Watch our 2-minute video on AutonomousHPC.

Every supercomputer is unique. It may share similar compute, storage, network, software, and middleware components, but there’s no machine like it. Every subtle difference sets it apart from all other machines. Its function, its workload ― every feature defines that machine.

Nobody can feel the pulse of your machine like you do. AutonomousHPC is the tool that help you comprehend the next level of detail about your machine.

AutonomousHPC Solves Today’s Performance Problems

See how we rise to the challenge of processing 8.64 billion data points per day.



Re-Store ( has focused exclusively on technical computing systems for 12 years (Our Products & Services). During that time, Re-Store has developed a broad base of real-life administrative and support experience across hundreds of engagements. AutonomousHPC™ represents the codification of that experience and the intersection of modern analytic tools from Elastic Search.


Elastic Search is a JSON-based distributed, restful search and analytics engine that centrally stores your data, so you can discover the expected and uncover the unexpected.
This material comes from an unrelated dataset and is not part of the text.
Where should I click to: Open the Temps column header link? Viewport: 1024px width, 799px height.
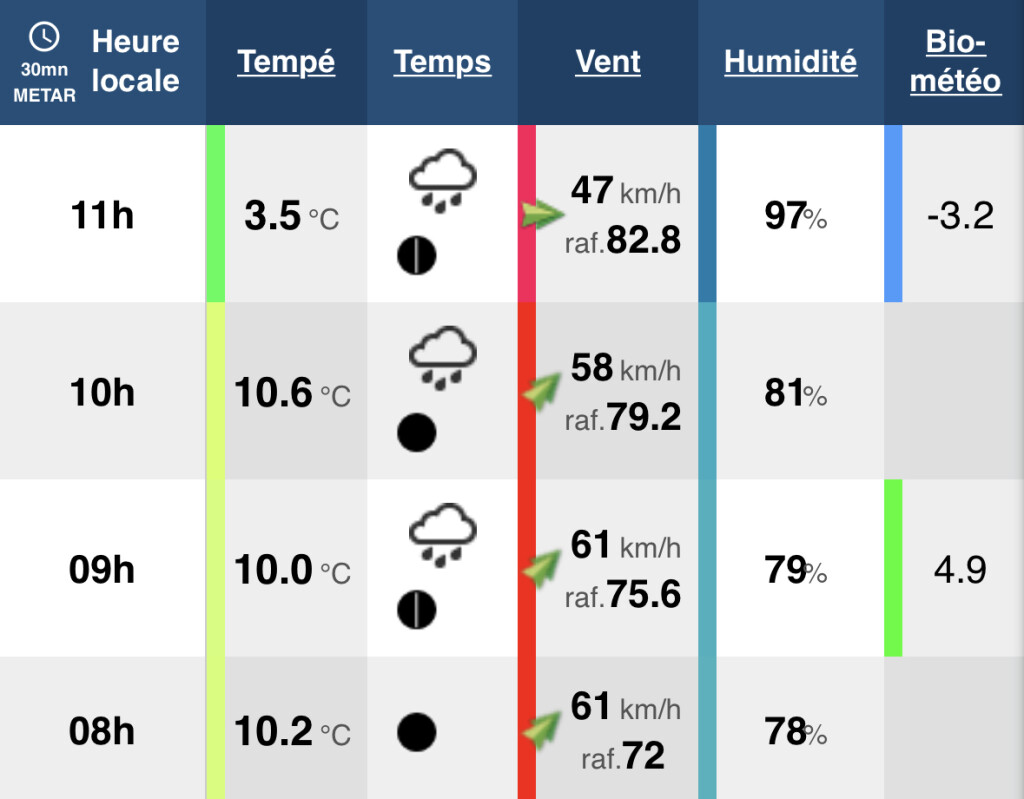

Under the hood of AutonomousHPC beats a heart of Elasticsearch, a powerful open-source tool to store, search, analyze and visualize data. With each node of your cluster offering up to 1000 datapoints per second, this new flood of billions of datapoints is overwhelming. AutonomousHPC’s machine-learning algorithms make sense of this have been trained by Re-Store engineers with rich real-life experience to deliver a product that reduces the human requirement for a more efficient, more reliable, more predictable business or research workflow.


The automobile has been relying on sensor-driven on-board diagnostics for 30 years. AutonomousHPC applies similar sensor-driven on-board diagnostics that drive autonomous features to understand, automate, and optimize your HPC cluster. AutonomousHPC is able to collect those thousands of data points from every member of your cluster each second. With modern machine learning techniques, AutonomousHPC is able to use this massive amount of data to:

  • Understand how the cluster members behave
  • Understand the relationships between memory, processor, network, storage, and software
  • Automate routine tasks, that administrators would want to do, if only there was enough time
  • Use machine learning to forecast future behaviors
  • Interpret variation of observed values from predicted values
  • Select from three levels of technical assistance and support
  • Administrator Assist – detect, alert and escalate to local administration
  • Automated software response
  • Call home to Re-Store help desk through SupportLink
  • Delivered as an on-premise clustered system or as a secure cloud subscription


  • IT organizations are relying on human administrators for tasks that can easily be automated.
  • Human administrators cannot respond in real-time to the billions of data points available to manage a medium-sized cluster each day.
  • Traditional monitoring and management tools are device/vendor-centric, which are not aligned with business IT systems.
  • Organizations rely on vendor support resources that have no telemetry of the installed systems.


Today’s technology headlines are filled with news of the self-driving car, but consider the significant amount of automation already available in current cars that allow the driver to focus on the safe, efficient, reliable operation of the car: electronic ignition, electronic fuel injection, automatic transmission, anti-lock braking, traction control, automatic headlights, engine diagnostics, etc.

Each feature is discrete; it relies on the data from specific sensors and applies a heuristic, which generates an action. In each case, the amount of information and the need to make continuous real-time decisions would distract and overwhelm the driver.

Data Warehouse & Analytics

Collect, warehouse, correlate and perform powerful analytics on 13 channels of telemetry with 1300+ data streams. AutonomousHPC can collect efficiently billions of data points of health, performance, capacity, system events and configuration. This data can be used for trending, machine learning, root-cause analysis, time series analytics, and predictive analytics.

Real-Time Event Handling

The scale of HPC precludes the use of standard monitoring tools. A human administrator cannot watch, correlate and action the deluge of telemetry that’s produced by a modern cluster. AutonomousHPC uses machine learning to raise awareness of statistical changes in the behavior of the machine, forward log and system errors, and spotlight trending concerns.

Automation & Optimization

Like the autonomous car, we’re not ready for our machines to start contradicting our decisions. We want positive control of our machines, but we understand the need for automation. Consider anti-lock brakes. It’s a simple result of a 16 hertz data stream of tire rotation speed. When the car detects a significant difference, it cycles the brakes. A human being simply cannot collect and respond to that data in real time.

You Determine How Autonomous You Want It to Run

Just like the latest generation of autonomous cars, which can drive for you but allow you to operate with help (lane notification, emergency braking, etc.), AutonomousHPC can either adjust for you or notify you of which changes are needed.

Alerts sent via email, SMS, and dashboard. You have the data necessary to manage your system the way you want to manage it.